Maybe, maybe not. "I know I told you guys [Saturday] that if I was leading by a couple going to 16, I might puke," Beem said. "But I was as committed to that [tee] shot as any I've ever hit. When I sat up here yesterday, I didn't know if I had what it took to win. I figured out how to deal with the pressure. I know how to control it a little better now, and I think I can feed off that."

All of which leaves us to wonder: What happens if he runs out of Pepto Bismol? Ask any tour player about Beem and they'll tell you the talent has always been there, but at this level, talent goes for $1.99 a pound. "I think this tournament is going to make him a better player," Leonard surmised. "People are going to expect a lot of him now."

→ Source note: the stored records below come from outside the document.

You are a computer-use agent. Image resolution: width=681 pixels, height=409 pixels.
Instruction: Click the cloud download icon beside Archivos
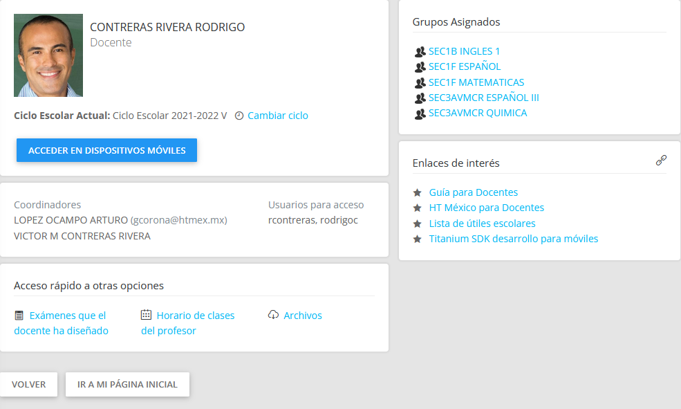(273, 315)
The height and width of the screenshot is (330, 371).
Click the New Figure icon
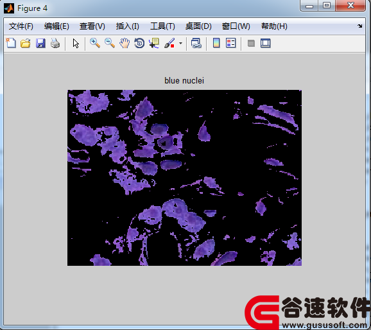(11, 43)

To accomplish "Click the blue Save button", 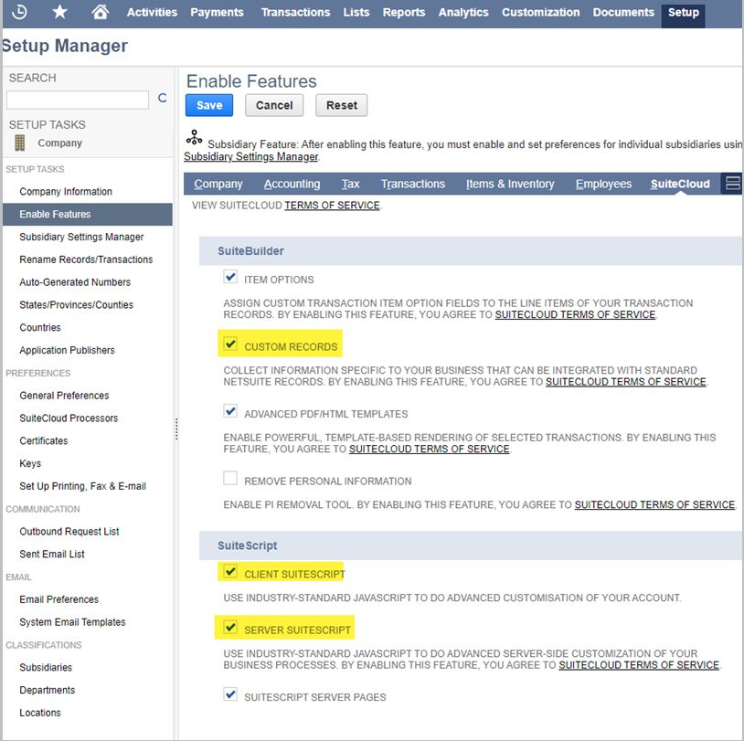I will (x=209, y=105).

One of those people may or may not be Beem himself. Marriage and an exercise program have helped alleviate the mental stress that goes with being a member of the tour's middle class, but all week, the eventual champion clung to the notion that he really doesn't belong. It was a tough week for confidence, with defending champ David Toms making the strange admission that he's not in the same league as guys like Woods and Ernie Els; with Funk holding dear to the I'm-not-worthy theme; with Beem swearing he's not good enough all the way to the trophy ceremony.

"It's pretty amazing just to think about him winning this event," Eschenbrenner said. "A guy who worked behind the counter wins the PGA Championship. It seems kind of sappy."

If nothing else, Beem has continued to evolve. The stereo salesman of 1995 found himself working a dead-end club-pro job in his adopted hometown, which led him back to competitive golf. The same members who couldn't stand him giving lessons funded his voyage onto the PGA Tour, where he won in his 12th start and promptly got complacent. A drunk-driving charge at the 1999 British Open didn't help matters. "[I paid] about a $600 or $700 fine, but the worst punishment is the embarrassment that went with it," Beem admitted. "I've said this before -- it was a pretty low time in my life."

Three months later, Beem met Sara, but he still seemed content to overplay the benefits of the two-year exemption he received for winning the '99 Kemper. He played 29 events in 2000 without a top-10 finish, failing to crack the top 125 on the money list. Last year, he needed a tie for seventh at the Michelob Championship to avoid Q School. "I took a bold step this year after we played well [finishing fourth] at Doral," Beem said. "I told [Sara] to quit her job. We had actually talked about her working the entire year, and then after I had a pretty good start, I told her I wanted her traveling with me full-time."

Still, the question remains -- just how good is Rich Beem? The stats say he is a player of above-average length off the tee, but last week at Hazeltine, he was hitting the ball as long as Woods. The stats say he is a relatively poor putter, but nobody's stroke looked smoother under the heat, and nobody needed fewer putts all week than Beem's 107.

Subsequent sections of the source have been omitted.